Für sie, das spürte ich, war ich der Feind, der verhaßte Zionist, der ihr Volk vertrieben hatte.
Einen Augenblick darauf war Hammami selbst am Telefon. Wo ich wohnte? Ich nannte ihm mein Hotel, das Mount Royal auf der Oxford Street, und meine Zimmernummer. Ob ich am späten Nachmittag in meinem Zimmer sei? Ja, ich würde da sein. Er versprach, noch einmal anzurufen, um Zeit und Ort für unsere Begegnung auszumachen. Es war ein Hauch von Konspiration an seinen Arrangements und erinnerte mich an die alten Irgun-Tage.
Rachel, meine Frau, die bei mir war, hatte für den Abend Theaterkarten gekauft. Zehn Minuten, bevor wir gehen mußten, klingelte das Telefon. Es war Hammami. Er teilte mir mit, daß er in ein paar Minuten bei mir im Zimmer sein werde. Es war eine praktische und vernünftige Vorsichtsmaßnahme.
Rachel ging allein ins Theater. Ich blieb da und dachte: Wenn die ganze Welt eine Bühne ist und alle Männer und Frauen bloß Schauspieler, die auftreten und abgehen, wird sich jetzt hier in diesem kleinen Hotelzimmer eine neue Szene entfalten. Es war der 27. Januar 1975.
*
Da war er also.
Vor meinem inneren Auge blitzte eine Szene aus einem längst vergessenen Buch auf. Während der napoleonischen Kriege mußten zwei Kriegsschiffe, ein englisches, ein französisches, im Hafen einer neutralen Insel Zuflucht suchen. Auf dem Ball, den der Gouverneur gab, trafen sich die Offiziere beider Schiffe in prächtig weißen, goldbetreßten Uniformen, sie tauschten kühle Höflichkeiten aus und flirteten und tanzten mit denselben Mädchen. Hier und da mag ein menschliches Zeichen, ein Blick der Sympathie zwischen zwei feindlichen Offizieren gewechselt worden sein, aber sie wußten alle, daß sie die Insel am anderen Morgen verlassen und aufs neue versuchen würden, einander zu töten. Theoretisch war unsere Situation genau dieselbe. Der Mossad hatte seine Kollegen in Europa getötet und könnte morgen ihn töten. Mein Leben war zu Hause wie das aller anderen von Angriffen der Fedajin bedroht. Mein Flugzeug konnte auf dem Rückflug von seinen Leuten entführt werden. Wir befanden uns im Krieg.
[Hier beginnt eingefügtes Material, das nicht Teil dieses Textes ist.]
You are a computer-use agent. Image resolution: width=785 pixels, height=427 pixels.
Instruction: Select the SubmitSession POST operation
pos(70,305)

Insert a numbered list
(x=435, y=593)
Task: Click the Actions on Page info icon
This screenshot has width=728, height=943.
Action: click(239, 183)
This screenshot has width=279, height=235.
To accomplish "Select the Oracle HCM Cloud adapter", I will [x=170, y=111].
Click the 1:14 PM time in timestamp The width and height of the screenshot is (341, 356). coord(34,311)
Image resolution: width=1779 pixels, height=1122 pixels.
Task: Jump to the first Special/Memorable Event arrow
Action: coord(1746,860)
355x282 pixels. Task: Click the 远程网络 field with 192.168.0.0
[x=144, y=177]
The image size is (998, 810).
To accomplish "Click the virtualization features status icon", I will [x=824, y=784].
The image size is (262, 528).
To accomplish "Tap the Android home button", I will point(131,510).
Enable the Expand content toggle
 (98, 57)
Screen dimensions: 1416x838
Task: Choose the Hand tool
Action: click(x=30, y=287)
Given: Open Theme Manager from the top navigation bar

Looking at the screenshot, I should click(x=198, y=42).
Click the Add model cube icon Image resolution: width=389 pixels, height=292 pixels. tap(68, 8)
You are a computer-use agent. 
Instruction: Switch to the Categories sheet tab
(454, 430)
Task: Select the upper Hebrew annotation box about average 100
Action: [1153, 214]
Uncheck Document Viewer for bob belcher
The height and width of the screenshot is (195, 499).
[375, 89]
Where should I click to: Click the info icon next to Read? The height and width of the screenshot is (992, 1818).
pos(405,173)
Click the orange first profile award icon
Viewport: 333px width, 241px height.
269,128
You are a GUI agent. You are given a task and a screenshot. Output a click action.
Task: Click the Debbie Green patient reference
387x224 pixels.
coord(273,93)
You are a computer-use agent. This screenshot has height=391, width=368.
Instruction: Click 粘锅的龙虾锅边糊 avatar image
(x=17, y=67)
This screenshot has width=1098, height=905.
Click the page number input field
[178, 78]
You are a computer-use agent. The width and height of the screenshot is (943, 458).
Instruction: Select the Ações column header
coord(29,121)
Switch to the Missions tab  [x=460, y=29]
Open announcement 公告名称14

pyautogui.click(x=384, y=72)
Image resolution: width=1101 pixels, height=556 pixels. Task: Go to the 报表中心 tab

Gleichzeitig aber waren wir Kameraden in einem anderen Kampf, einem Kampf um israelisch-palästinensischen Frieden. Das schuf gleich zu Anfang ein unbestimmtes Gefühl der Kameradschaft. Diese Doppeldeutigkeit prägte all unsere Begegnungen in den folgenden Jahren. Ziemlich oft mußten wir uns bewußt ins Gedächtnis rufen, daß wir - nein, nicht Freunde waren, wir waren Feinde.